One year later, my still recovering 76-year-old mother and I were checking into a simple hotel in Lourdes, France. As we got down to the street we joined the hundreds of people making their way to where St. Bernadette first saw the Virgin Mary and where now stands a beautiful cathedral called The Sanctuary of Our Lady of Lourdes. For every person walking with us there was a story of Faith, just like ours. In our time of need, each of us experienced the feeling of calm wash over us as we released our troubles and grabbed onto the hope that Faith provided.
Walking into the cathedral at Lourdes, I allowed the stillness that echoed within the gilded domed ceilings to silence my logical mind and give way to humble faith. Though faith may seem like an antiquated notion in the information age, faith, as I discovered, is not so much a luxury but a noble human quality. It taps into human resolve like nothing else can and has the power to unite as much as it has the power to divide. Like any other tool of human making, it can be used to do good or cause harm depending on its application. Many other people we met at Lourdes, like my mother, had overcome great obstacles because of their faith.
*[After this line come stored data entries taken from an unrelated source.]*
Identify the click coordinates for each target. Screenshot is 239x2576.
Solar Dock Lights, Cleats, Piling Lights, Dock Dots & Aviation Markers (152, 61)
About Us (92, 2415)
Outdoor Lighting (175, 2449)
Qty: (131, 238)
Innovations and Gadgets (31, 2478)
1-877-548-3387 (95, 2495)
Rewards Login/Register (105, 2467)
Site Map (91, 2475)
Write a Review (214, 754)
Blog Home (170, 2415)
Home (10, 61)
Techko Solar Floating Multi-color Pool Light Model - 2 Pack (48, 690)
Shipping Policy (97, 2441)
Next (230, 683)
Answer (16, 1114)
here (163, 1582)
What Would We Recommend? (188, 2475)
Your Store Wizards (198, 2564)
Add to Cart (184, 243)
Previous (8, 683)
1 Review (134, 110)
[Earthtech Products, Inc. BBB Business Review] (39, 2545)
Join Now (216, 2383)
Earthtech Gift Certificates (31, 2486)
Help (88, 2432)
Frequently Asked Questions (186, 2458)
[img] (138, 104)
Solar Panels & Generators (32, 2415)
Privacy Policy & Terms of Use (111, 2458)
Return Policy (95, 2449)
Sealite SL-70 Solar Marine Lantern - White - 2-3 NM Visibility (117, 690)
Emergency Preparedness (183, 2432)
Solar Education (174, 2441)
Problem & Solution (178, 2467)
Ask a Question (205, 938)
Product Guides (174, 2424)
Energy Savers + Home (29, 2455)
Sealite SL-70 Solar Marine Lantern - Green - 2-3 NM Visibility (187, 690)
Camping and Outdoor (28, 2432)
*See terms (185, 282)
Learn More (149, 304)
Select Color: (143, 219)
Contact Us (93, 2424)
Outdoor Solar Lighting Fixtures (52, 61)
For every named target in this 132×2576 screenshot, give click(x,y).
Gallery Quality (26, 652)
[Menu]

As many more faithful continued to enter the cathedral and take their seats in preparation for mass, the hushed whisperings of prayers filled the incense-thick air and I let big “F” Faith comfort me. As I sat with my mother, filled with gratitude for her recovery, I reflected on how my Faith had once again not let me down. No matter what religion or frame we decide to place around it, faith resides in the human spirit, not in the walls of an institution, and is the Divine within us. As I reach out to St. Bernadette I see her vulnerability and her strength and let her remind me that it will all be okay.